Today is the fortieth anniversary of the last of the Saturn Vs, and the first American space station. After the last three Apollo missions were unceremoniously cancelled, surplus hardware remained. One Saturn V was adapted to launch an unmanned payload into low Earth orbit, the largest payload ever placed into orbit in a single launched. The upper stages (S-IVBs) of two more were modified into a space station, and a backup spare space station (Skylab and Skylab B). On May 14, 1974, the Saturn V roared into orbit with Skylab under a huge, custom-built payload fairing.
The launch wasn’t without problems; there was more vibration than expected with this novel Saturn V configuration, causing some launch restraints to loosen, and when the gigantic payload fairing separated, the micrometeoroid shield was caught up in it. The shield also snagged on one of the solar array assemblies, and both were torn free of the station. Fragments of the micrometeoroid shield also pinned the surviving solar array assembly down, preventing it from deploying. On orbit, the station was running only on the power generated by the Apollo Telescope Mount, which was woefully inadequate, and without the micrometeoroid shield, sunlight on the station’s pressurized module was more intense and temperatures were rapidly rising.
The first manned mission, Skylab 2 (the station’s launch being Skylab 1), was delayed from May 15 to May 25 to allow engineers and the crew to work together to rapidly devise and train a repair plan. The crew successfully deployed a makeshift sunshade to bring temperatures back under control and freed the remaining main solar array. Skylab was ready for business. Two more manned missions would visit the station, flown in Apollo CSMs originally meant for lunar missions and boosted by Saturn 1B rockets placed atop gangly “milkstool” arrangements to elevate them enough atop the Mobile Transporter for the crew access arms built for Saturn V to fit the much smaller Saturn 1B.
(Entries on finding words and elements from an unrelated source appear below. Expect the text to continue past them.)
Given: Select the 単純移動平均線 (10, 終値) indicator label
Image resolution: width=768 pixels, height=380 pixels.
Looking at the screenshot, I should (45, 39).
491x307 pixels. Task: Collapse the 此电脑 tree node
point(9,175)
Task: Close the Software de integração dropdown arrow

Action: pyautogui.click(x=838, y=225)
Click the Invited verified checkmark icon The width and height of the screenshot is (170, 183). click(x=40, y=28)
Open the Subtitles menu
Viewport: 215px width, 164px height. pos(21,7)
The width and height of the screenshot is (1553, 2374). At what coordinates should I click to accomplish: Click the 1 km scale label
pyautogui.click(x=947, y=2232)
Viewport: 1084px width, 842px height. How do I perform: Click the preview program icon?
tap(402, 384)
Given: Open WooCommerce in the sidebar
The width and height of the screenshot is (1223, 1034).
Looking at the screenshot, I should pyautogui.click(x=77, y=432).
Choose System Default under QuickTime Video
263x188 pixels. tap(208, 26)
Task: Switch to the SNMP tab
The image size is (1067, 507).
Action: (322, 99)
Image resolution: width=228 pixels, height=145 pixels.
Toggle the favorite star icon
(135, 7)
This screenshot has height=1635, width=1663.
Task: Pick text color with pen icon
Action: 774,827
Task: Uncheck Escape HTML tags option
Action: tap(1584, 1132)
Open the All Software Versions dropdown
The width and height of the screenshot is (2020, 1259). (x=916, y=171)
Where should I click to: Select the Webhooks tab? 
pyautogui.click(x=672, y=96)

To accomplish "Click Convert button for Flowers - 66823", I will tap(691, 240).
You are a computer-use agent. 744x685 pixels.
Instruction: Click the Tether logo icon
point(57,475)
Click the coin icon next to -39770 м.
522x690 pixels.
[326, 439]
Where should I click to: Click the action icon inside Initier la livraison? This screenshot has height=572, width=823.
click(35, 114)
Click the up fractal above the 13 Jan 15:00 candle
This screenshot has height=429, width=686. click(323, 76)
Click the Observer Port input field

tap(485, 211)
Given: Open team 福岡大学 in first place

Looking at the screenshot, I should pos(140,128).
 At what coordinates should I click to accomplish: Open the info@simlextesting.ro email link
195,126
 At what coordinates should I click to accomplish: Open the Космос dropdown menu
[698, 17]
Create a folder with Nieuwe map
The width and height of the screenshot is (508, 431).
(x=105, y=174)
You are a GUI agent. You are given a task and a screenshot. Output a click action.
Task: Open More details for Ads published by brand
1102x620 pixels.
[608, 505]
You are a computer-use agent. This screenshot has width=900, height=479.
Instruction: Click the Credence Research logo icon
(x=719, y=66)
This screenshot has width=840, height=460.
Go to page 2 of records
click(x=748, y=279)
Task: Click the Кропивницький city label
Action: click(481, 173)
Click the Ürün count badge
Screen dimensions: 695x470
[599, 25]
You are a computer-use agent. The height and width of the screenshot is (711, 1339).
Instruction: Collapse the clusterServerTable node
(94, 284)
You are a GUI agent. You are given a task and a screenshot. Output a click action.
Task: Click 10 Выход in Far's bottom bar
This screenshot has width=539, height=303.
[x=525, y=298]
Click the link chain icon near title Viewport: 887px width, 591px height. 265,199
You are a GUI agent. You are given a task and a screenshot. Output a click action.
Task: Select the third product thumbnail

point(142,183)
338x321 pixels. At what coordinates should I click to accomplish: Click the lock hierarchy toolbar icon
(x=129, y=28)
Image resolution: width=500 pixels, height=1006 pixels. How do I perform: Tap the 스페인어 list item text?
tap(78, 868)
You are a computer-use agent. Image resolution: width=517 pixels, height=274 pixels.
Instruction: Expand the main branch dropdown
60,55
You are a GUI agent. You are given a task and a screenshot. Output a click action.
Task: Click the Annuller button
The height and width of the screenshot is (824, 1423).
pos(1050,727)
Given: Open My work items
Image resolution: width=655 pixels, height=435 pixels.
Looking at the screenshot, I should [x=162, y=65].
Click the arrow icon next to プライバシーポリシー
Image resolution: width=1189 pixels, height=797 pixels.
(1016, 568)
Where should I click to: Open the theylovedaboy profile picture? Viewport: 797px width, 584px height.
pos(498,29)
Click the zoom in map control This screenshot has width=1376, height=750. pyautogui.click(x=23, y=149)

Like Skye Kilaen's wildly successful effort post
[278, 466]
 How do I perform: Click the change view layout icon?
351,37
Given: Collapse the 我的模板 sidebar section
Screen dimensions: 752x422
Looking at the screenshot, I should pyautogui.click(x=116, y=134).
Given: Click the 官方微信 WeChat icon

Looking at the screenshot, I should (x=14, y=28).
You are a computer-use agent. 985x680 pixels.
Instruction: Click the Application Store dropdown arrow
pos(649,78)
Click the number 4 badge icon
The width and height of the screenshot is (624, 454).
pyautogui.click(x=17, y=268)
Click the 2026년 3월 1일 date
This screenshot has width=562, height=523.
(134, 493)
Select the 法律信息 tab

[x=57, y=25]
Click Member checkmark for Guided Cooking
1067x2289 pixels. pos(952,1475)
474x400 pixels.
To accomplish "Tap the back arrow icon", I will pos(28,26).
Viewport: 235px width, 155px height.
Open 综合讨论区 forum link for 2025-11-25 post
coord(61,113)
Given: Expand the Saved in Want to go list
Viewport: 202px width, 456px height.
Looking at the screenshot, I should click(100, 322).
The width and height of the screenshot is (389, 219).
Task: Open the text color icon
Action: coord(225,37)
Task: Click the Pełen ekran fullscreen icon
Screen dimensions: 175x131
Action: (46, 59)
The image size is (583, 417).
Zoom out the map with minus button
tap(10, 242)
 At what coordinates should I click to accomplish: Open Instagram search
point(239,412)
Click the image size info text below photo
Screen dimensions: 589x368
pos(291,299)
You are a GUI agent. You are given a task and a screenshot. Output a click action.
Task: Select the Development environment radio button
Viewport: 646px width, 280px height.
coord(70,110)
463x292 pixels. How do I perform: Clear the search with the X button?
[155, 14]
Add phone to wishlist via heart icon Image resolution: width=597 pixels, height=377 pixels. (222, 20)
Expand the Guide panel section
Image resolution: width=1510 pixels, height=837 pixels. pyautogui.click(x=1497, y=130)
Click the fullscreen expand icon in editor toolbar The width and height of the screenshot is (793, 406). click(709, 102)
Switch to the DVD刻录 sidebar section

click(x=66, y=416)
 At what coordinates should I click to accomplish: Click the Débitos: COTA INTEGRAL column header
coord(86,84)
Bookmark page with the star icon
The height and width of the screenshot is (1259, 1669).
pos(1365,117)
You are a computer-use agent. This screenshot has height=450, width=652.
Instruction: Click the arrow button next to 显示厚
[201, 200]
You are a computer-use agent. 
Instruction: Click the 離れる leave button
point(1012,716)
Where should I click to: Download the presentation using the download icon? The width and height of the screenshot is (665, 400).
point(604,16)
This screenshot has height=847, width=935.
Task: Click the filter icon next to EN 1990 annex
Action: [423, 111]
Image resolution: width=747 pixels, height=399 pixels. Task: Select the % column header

Skylab had the greatest internal volume of any space station until the ISS neared completion — and it was only one module. It was far roomier than any other manned spacecraft in orbit, and the crew were able to enjoy. Just take a look:
After the inventory of flight-ready Apollo CSM was exhausted (three Skylab crews plus the Apollo-Soyuz Test Project), the plan was to send the Space Shuttle up. Congress had already nixed spending on a second Saturn V flight to launch the flight spare, Skylab B, which you can now visit at the National Air & Space Museum in Washington, DC, and ordered NASA to focus on the Space Shuttle program. But this was slow going with all the Congressional mandates and the effort to merge the USAF and NASA Shuttle programs into one, and Skylab was sinking due to atmospheric drag. So a reboost module was designed, to be delivered by the Shuttle. Unfortunately, Skylab was sinking faster than they realized, and Shuttle was taking longer than expected, and in 1979, Skylab fell from the sky. Debris ended up mostly in the Indian Ocean, but some landed on Australia. NASA would make many proposals for new space stations to replace Skylab, but would not get the backing to actually fly one until the International Space Station.